Records of locating words and elements:
::::::

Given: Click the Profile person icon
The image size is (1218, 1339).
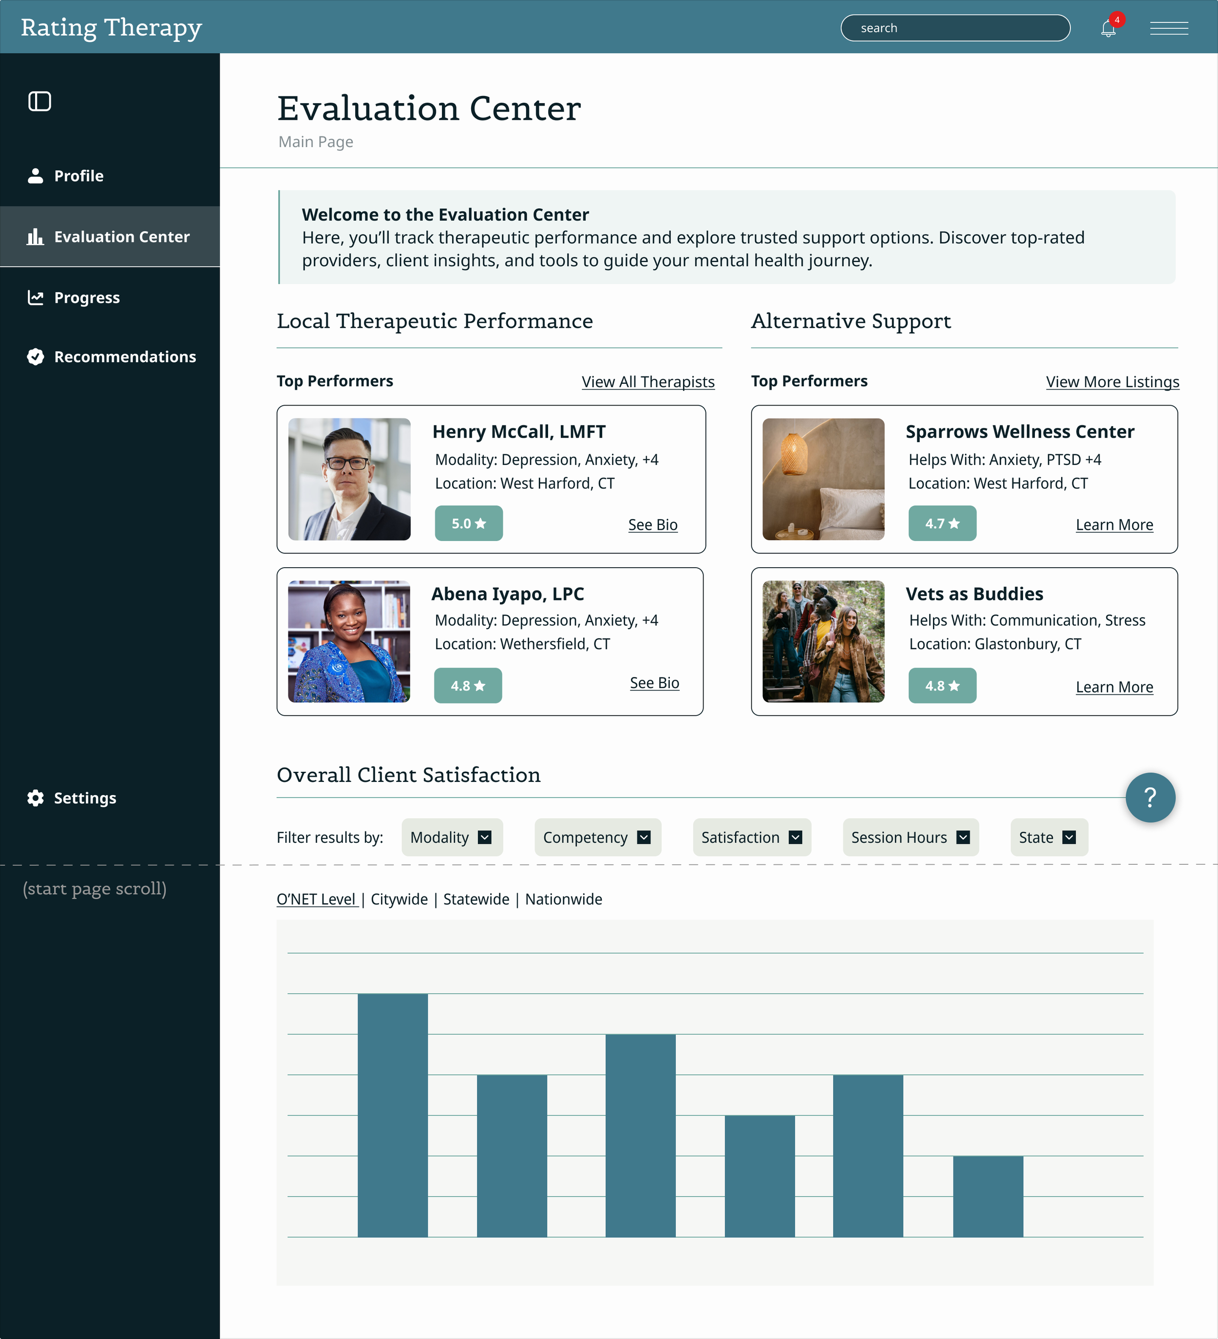Looking at the screenshot, I should coord(35,176).
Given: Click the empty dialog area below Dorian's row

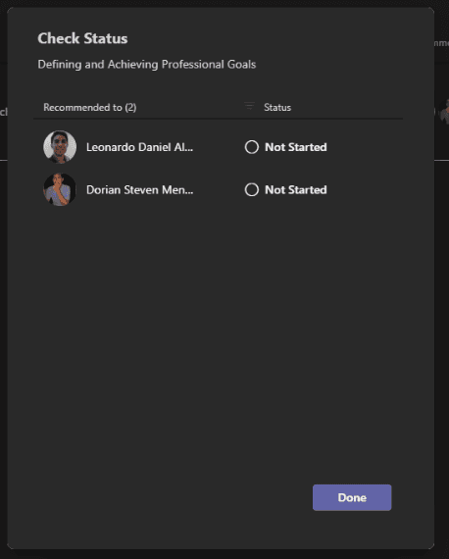Looking at the screenshot, I should [221, 338].
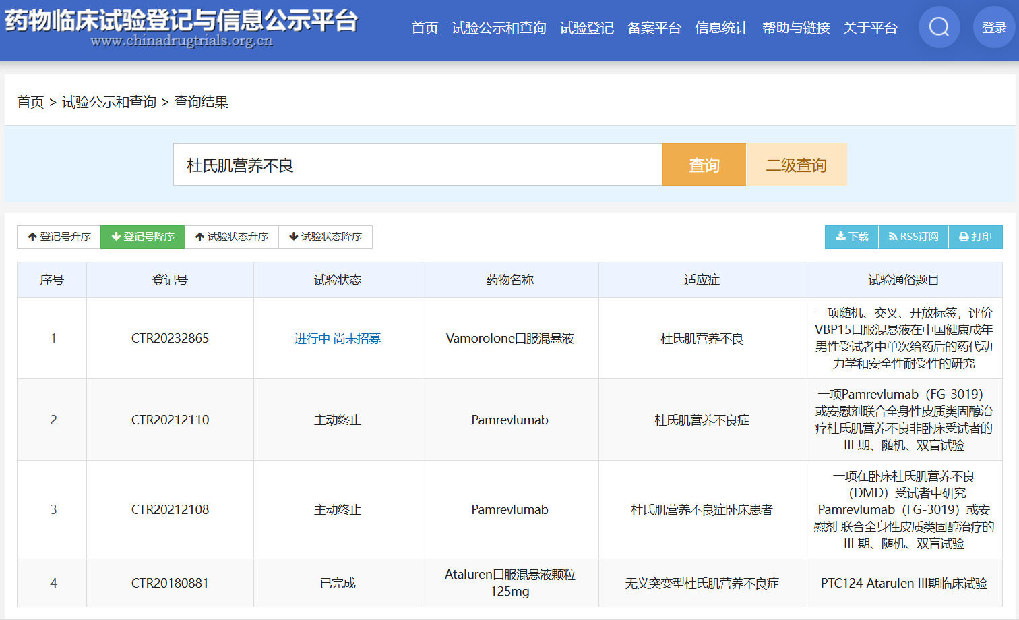Open 帮助与链接 in the top navigation
The width and height of the screenshot is (1019, 620).
click(x=795, y=28)
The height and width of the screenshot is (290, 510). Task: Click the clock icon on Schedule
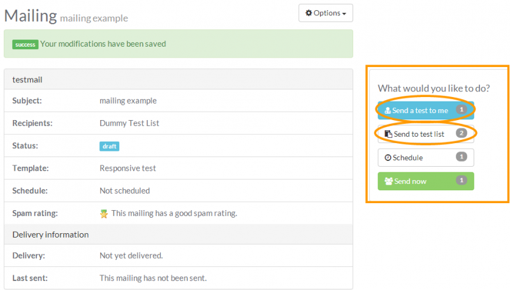click(x=388, y=158)
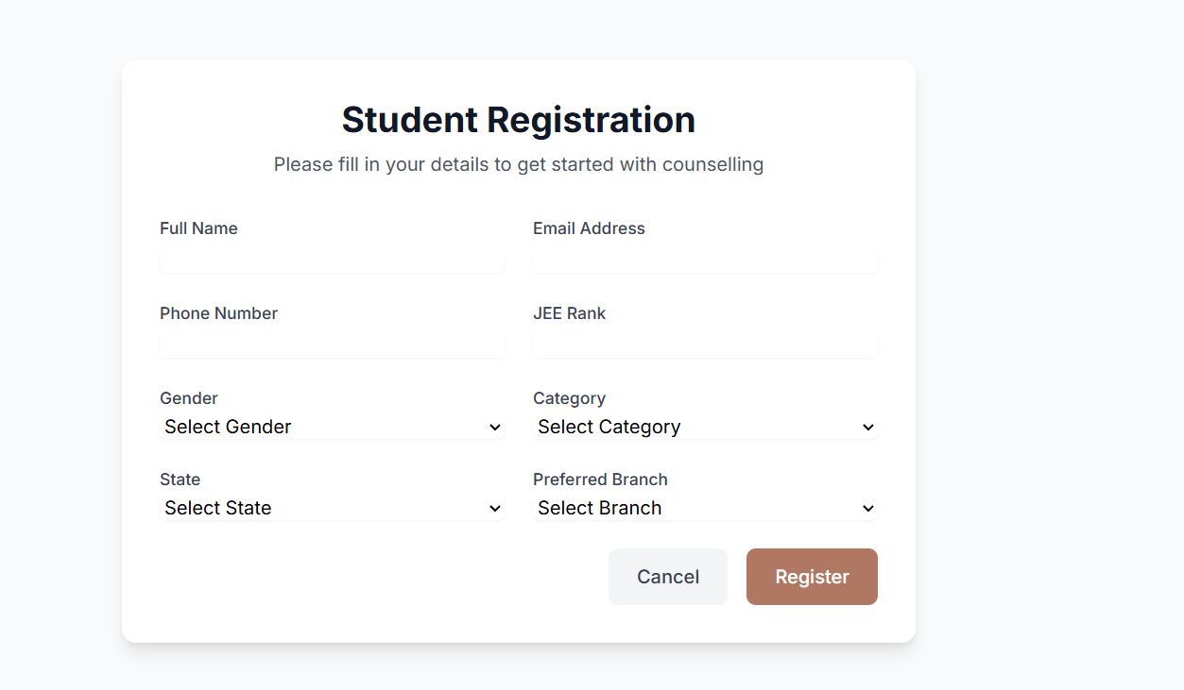Screen dimensions: 1184x690
Task: Click the Full Name input field
Action: (x=332, y=259)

::::::

Reproduce the stretch from the line containing "The height and" through the end of the entries, replacing "clock" with "calendar" and leaving everything else unchanged. Omit the pictures.

• SOLVED PROBLEM
The height and width of the screenshot is (290, 510). Task: Click the calendar icon on Schedule
click(x=388, y=158)
Screen dimensions: 1184x690
Task: Click the Full Name input field
Action: (x=332, y=259)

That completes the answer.